In connection with the reverse merger, we became a food manufacturing and product company, and in May 2014, we executed a licensing agreement with Nate’s Pancakes to market and sell “Nate’s Homemade,” exclusively throughout the world.
Our Current Business
In General. Historically, our food development division has licensed, developed and manufactured food products. Our Board of Directors determined that we cease product manufacturing and development of new products for our food development division. We are, however, continually exploring options to license our developed products, a ready-to-use, pre-mixed pancake and waffle batter delivered in a pressurized can. We are also exploring options on monetizing our proprietary blend of pancake and waffle dry mix. Our current product line consists of the original flavor of pancake and waffle mix and three additional flavors, Banana, Blueberry and Strawberry. The flavors can be found at www.natesfoodco.com/brands, however, are not currently for sale.

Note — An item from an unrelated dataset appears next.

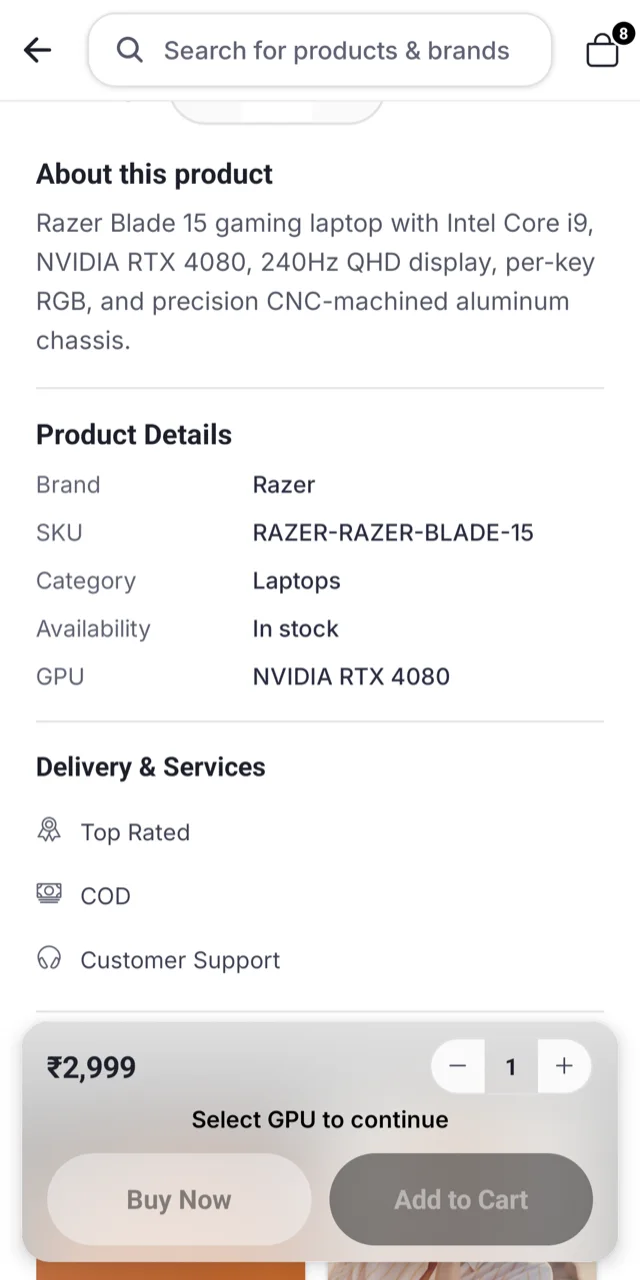Tap the COD cash icon

pos(49,894)
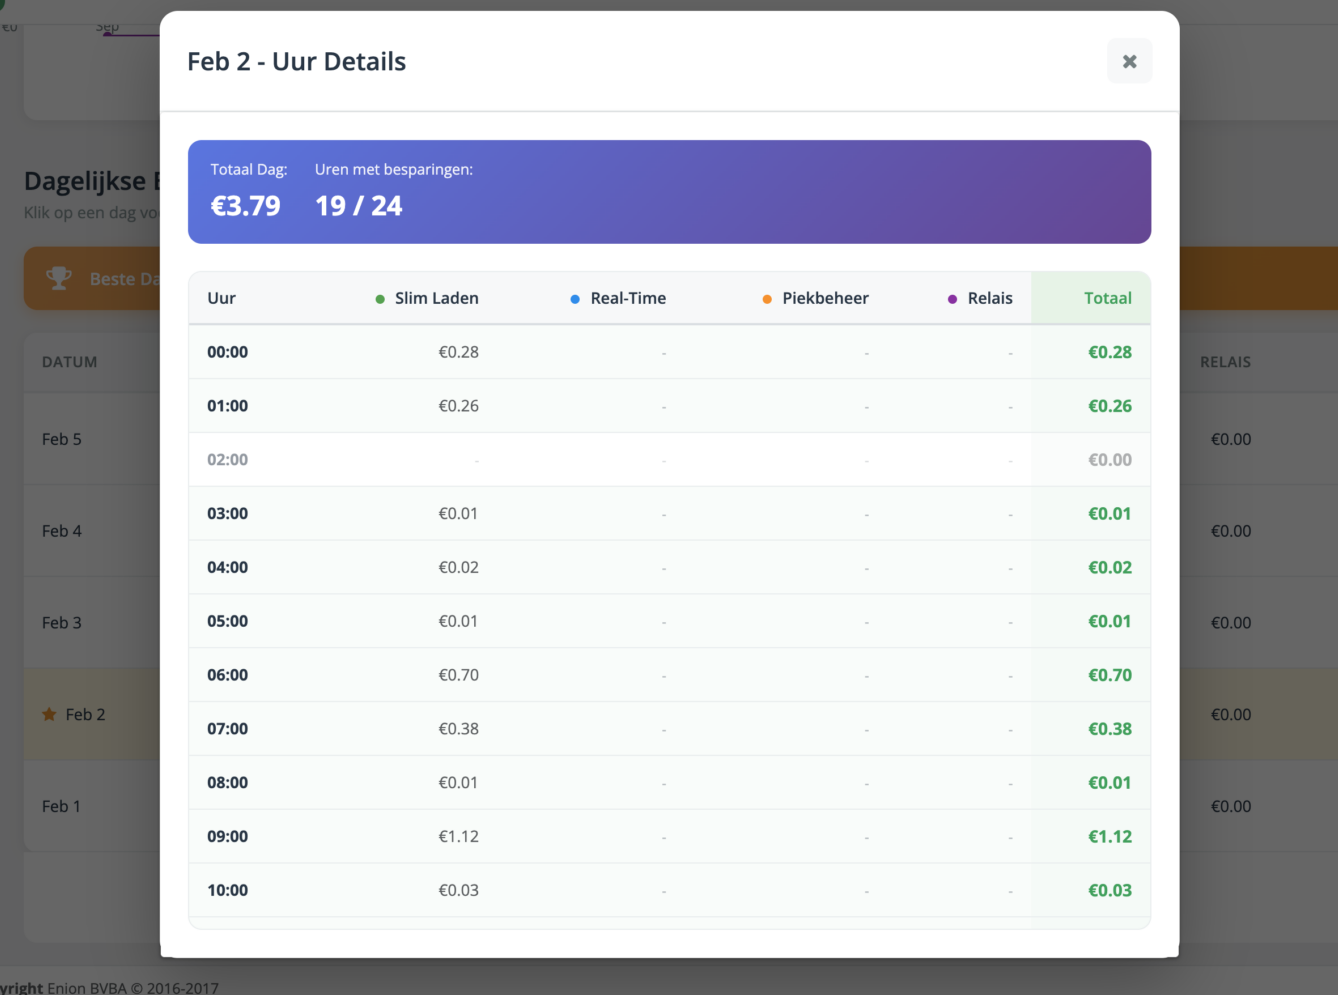Click the 19 / 24 savings hours value
Image resolution: width=1338 pixels, height=995 pixels.
tap(358, 206)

The Company is engaged in “Bitcoin Mining” – i.e. the process by which Bitcoins are created resulting in new blocks being added to the blockchain and new Bitcoins being issued to the miners. Bitcoin Miners engage in a set of prescribed complex mathematical calculations in order to add a block to the blockchain and thereby confirm cryptocurrency transactions included in that block’s data. Miners that are successful in adding a block to the blockchain are automatically awarded a fixed number of Bitcoins for their effort. The Company will only mine Bitcoin.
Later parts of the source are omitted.